As states implement the new Common Core standards, debates on its merits will continue, and time will tell whether the new standards are a success. Time has already told, however, where we stand in the important work of educating students to be informed citizens with a grasp of the founders and founding principles of the country.
There exist a wealth of resources available to help teachers and others ensure their students receive quality instruction in U.S. history and civics. Organizations like the Gilder Lerhman Institute of American History, Ashland University’s TeachingAmericanHistory.org and the Bill of Rights Institute offer a variety of free online resources for teachers and students. They also run professional development workshops across the country several times a year, aimed at bolstering and refreshing teachers’ content expertise and the teaching strategies required to teach history and civics in a manner consistent with the Common Core standards.
Educators and policymakers in Illinois and other states implementing Common Core will have to be proactive to take opportunities to review, revise and reinvigorate their approach to teaching United States history and civics.
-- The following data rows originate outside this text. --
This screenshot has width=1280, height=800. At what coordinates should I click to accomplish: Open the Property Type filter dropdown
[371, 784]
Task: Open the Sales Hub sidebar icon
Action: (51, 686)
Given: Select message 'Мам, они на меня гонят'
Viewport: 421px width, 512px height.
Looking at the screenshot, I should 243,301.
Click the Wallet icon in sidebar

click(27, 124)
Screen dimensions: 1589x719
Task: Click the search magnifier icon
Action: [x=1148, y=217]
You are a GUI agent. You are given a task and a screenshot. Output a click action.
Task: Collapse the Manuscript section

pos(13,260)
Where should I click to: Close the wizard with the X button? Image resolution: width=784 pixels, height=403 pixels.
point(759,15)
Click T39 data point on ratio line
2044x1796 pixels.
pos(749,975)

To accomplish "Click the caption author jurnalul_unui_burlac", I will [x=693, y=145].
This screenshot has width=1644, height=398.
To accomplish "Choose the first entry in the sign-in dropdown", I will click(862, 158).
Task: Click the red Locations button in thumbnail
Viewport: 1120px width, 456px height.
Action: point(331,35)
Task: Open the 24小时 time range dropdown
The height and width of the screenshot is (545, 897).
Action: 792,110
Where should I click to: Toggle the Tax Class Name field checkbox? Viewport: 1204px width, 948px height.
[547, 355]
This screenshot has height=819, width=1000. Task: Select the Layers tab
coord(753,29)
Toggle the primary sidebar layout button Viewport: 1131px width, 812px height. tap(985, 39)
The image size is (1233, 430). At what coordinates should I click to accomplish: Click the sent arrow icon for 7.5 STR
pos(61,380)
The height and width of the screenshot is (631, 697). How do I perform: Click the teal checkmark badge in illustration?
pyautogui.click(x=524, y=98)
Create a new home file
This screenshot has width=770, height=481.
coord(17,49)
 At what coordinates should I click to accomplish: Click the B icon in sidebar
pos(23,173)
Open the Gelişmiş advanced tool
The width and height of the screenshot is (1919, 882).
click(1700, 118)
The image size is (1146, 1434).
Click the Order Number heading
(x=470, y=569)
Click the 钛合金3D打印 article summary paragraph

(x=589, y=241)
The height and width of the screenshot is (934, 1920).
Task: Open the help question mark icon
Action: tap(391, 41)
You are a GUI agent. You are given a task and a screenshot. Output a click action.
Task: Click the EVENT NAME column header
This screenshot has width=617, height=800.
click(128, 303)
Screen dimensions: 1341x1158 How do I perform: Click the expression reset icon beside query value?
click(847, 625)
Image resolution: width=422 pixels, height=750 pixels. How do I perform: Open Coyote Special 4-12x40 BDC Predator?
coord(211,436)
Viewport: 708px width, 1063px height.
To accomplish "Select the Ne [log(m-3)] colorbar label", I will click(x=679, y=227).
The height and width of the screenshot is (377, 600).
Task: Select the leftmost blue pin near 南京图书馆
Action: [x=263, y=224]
Specifically:
• State-level education policymakers must continue to develop and improve content standards for teaching history, especially when history is grouped within social studies or social science curricula.
• History teacher preparation and licensing practices should be strengthened to emphasize content knowledge in and the formal study of history.
• Opportunities to continue to assess students’ knowledge of history, especially at the state level where different policies and approaches can be comparatively evaluated, will be critical, especially in light of the current, budget-driven freeze on future administration of the National Assessment of Educational Progress for American History.
Dave Inman is adjunct fellow with the Lexington Institute, a public policy think tank based in Arlington, Va., and author of the institute’s “Teaching American History with the Common Core State Standards.”